Tally the lines in the records that contain the string "Image", and give only the number.
━━━ INPUT RECORDS ━━━
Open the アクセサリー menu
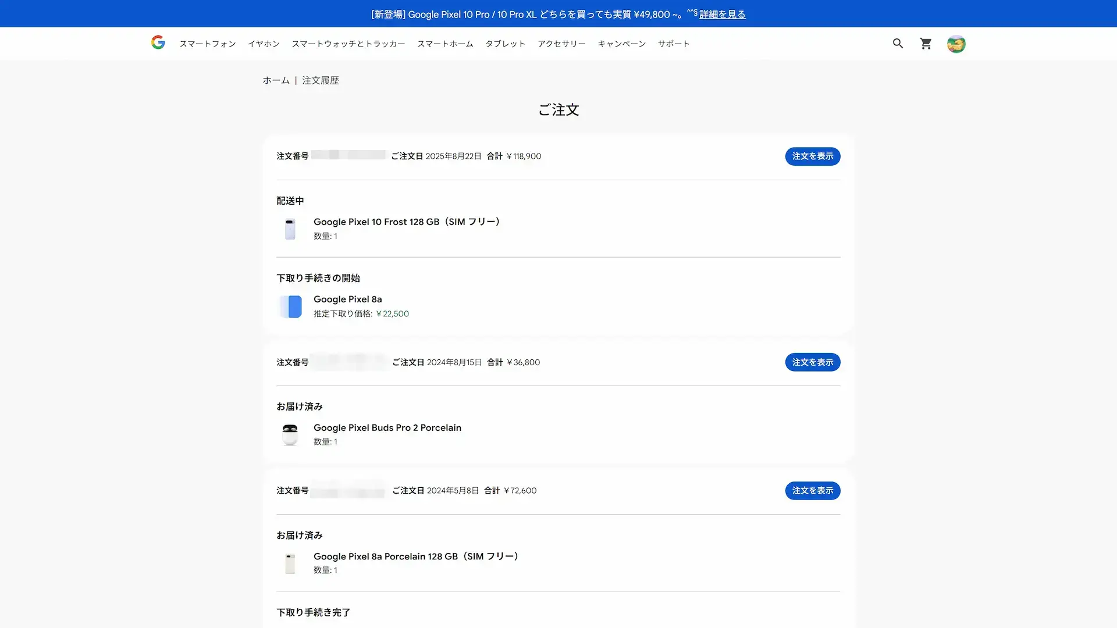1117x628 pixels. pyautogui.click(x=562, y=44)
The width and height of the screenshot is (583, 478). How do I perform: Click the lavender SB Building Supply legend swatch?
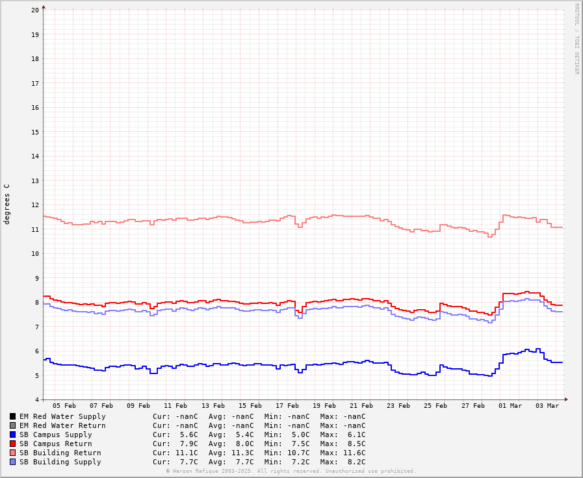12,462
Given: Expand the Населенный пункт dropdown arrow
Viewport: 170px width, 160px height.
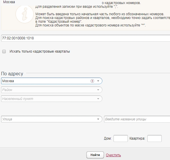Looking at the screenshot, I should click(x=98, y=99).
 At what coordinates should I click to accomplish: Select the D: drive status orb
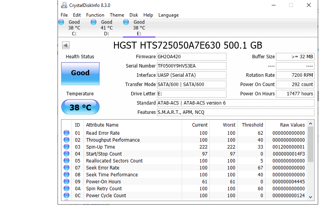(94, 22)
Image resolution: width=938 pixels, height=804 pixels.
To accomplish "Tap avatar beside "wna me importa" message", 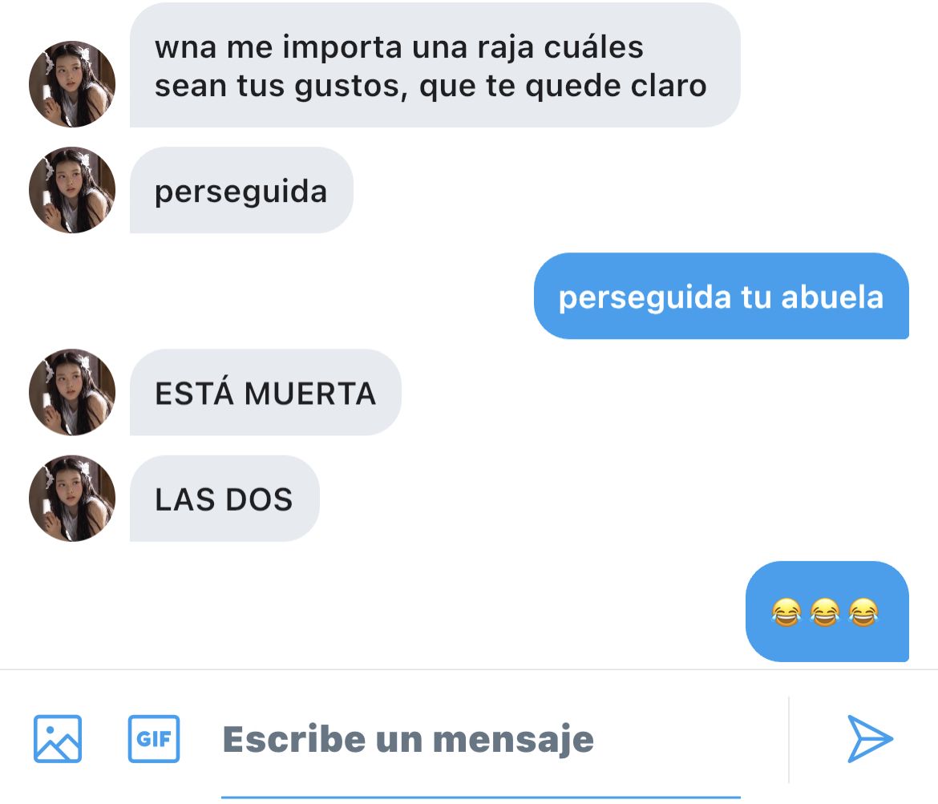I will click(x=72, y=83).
━━━
━━━ INPUT RECORDS ━━━
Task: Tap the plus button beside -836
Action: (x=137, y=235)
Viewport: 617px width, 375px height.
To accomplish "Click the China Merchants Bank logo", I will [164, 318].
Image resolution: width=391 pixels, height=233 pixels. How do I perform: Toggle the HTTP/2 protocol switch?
━━━
**TASK RESULT**
2